“Surprised to see me?”
He blinked, but she remained. “How is this possible?”
She offered her hand. “You know, you don’t always have to have the answers for everything.”
But he needed answers. He needed logic, and nothing about this was logical. Everything slowed around him when he took her delicate fingers in his. She felt solid, so familiar. “You feel warm.”
“You’d expect different?” she asked with a laugh, leading him closer to the tree where he’d spread her ashes.
The world spun away from him as he glanced down to their intertwined hands. He sat next to her under the tree and she felt real. Like she’d never left him. “This can’t be real.”
She tightened her fingers. “This doesn’t feel real to you?”
“It does,” he countered, losing himself in the tight way she held him. “But…”
Laurel gazed at the creek and then up at the willow tree. “I like it here. You picked a good place for me to rest.”
His mind wanted to refuse this as truth. He decided to stop fighting, needing to get all the things he wanted to say out. “It felt right when I found this place. You would have been happy living here. We should have moved here. You would have been safe.”
She turned to him with a smile that broke his chest wide open. “I would have loved this house, you’re right.” Her gaze fell to the home behind him. “But this was never meant to be my home.”
He sucked in a harsh breath, the world feeling like it was slipping away from him. “It should have been.”
She gave a dry laugh. “Should have, could have, might have, those are all possibilities that will never be.”

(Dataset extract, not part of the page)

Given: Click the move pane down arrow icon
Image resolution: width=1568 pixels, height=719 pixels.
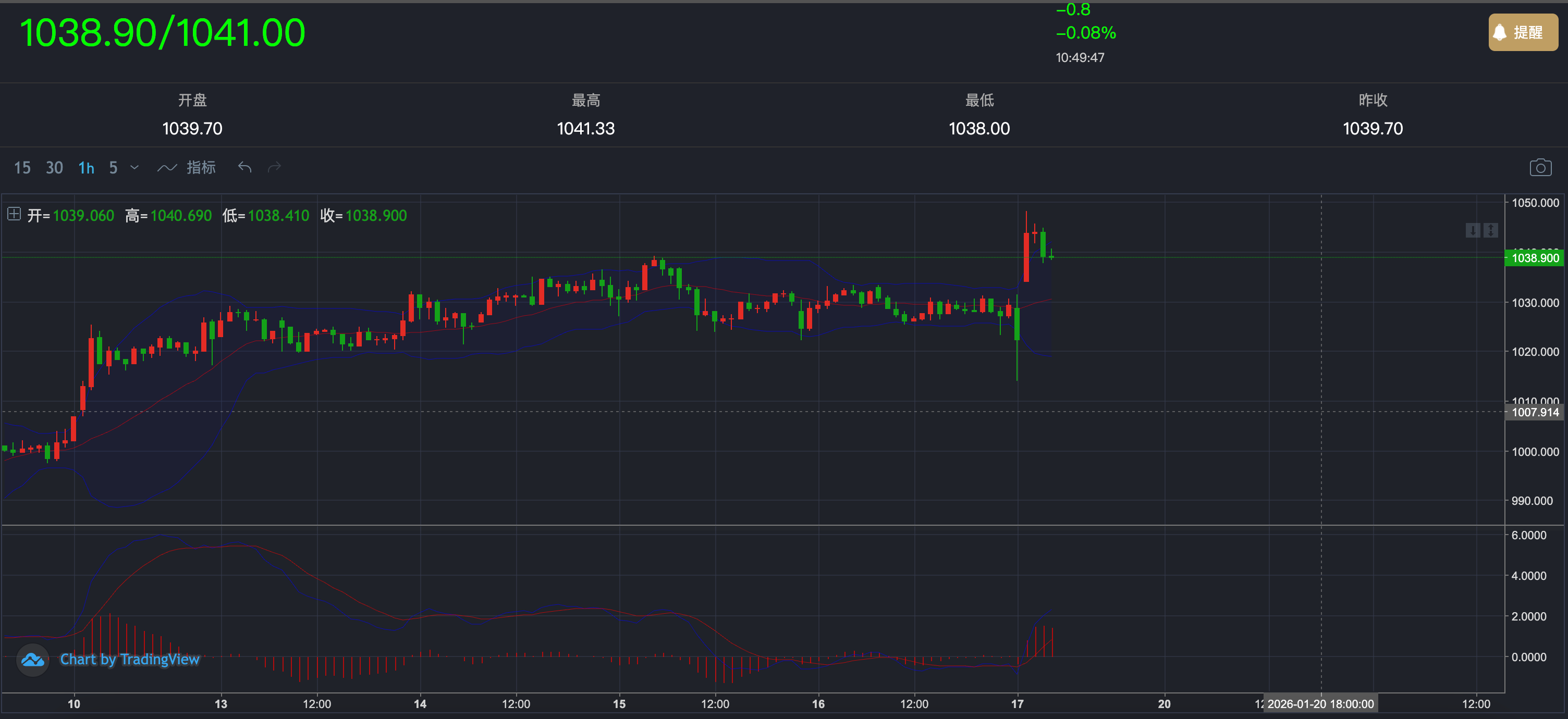Looking at the screenshot, I should tap(1473, 230).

His stomach roiled. He’d been saying those statements for far too long. To ground himself, prove this was truly happening, he looked out at the pebbles and gravel half-buried in the muddy creek bottom. She moved closer, leaned her head against his shoulder, and said, “You know why I’m here. You know what we have to talk about.”
Hayes shut his eyes against the exposed wound in his heart. “What if I don’t want to talk?” He enveloped her, holding her tight to him. “What if I just want to keep you like this and not let you go away again?”
“We don’t get that choice, but choose if you’re ever going to forgive yourself.”
“How can I?” he said, time seemingly halting. “It’s my fault you disappeared.”
Laurel leaned away from him. Her gaze was sharp like it used to be when she got annoyed with him. “You’re looking at this all wrong.”
“How else am I supposed to look at it? I let someone live, and that choice cost your life.”
She placed her hand on his arm, a warm, touching comfort that seemed familiar. “The alternative would have been that you killed an unarmed man. That’s not you. That won’t ever be you.”
“But if I had, you’d still be here,” he said.
She slowly shook her head. “I’m not supposed to be here. Nothing you could have done would have changed that. Maybe the manner of how I died might have changed, but I would have gone, regardless.”
“I don’t believe that.”
She laughed softly. “Not even you can change what’s written in the stars, Hayes.”
He wanted to shout that he could fix all this. Make it all right again, but control had been lost to him a long time ago. Water trickled around rocks and over twigs. Everything was too vivid. Too real. “Were you afraid…when it happened?”
She shook her head. “No. I didn’t feel anything. Didn’t hear anything. It happened so fast.”
His eyes welled. He blinked to clear his eyesight, only to make sure he kept seeing her. “It didn’t hurt?”
“Nothing hurt.”
Hayes gathered her in his arms, just for this second. He held on tight, having no idea how much time he’d get. “Did you wonder if I’d come?”
“It all happened too fast for any of that, Hayes,” she explained gently. “You have to stop blaming yourself. Don’t waste any more time. Be happy. If not for you, for her.”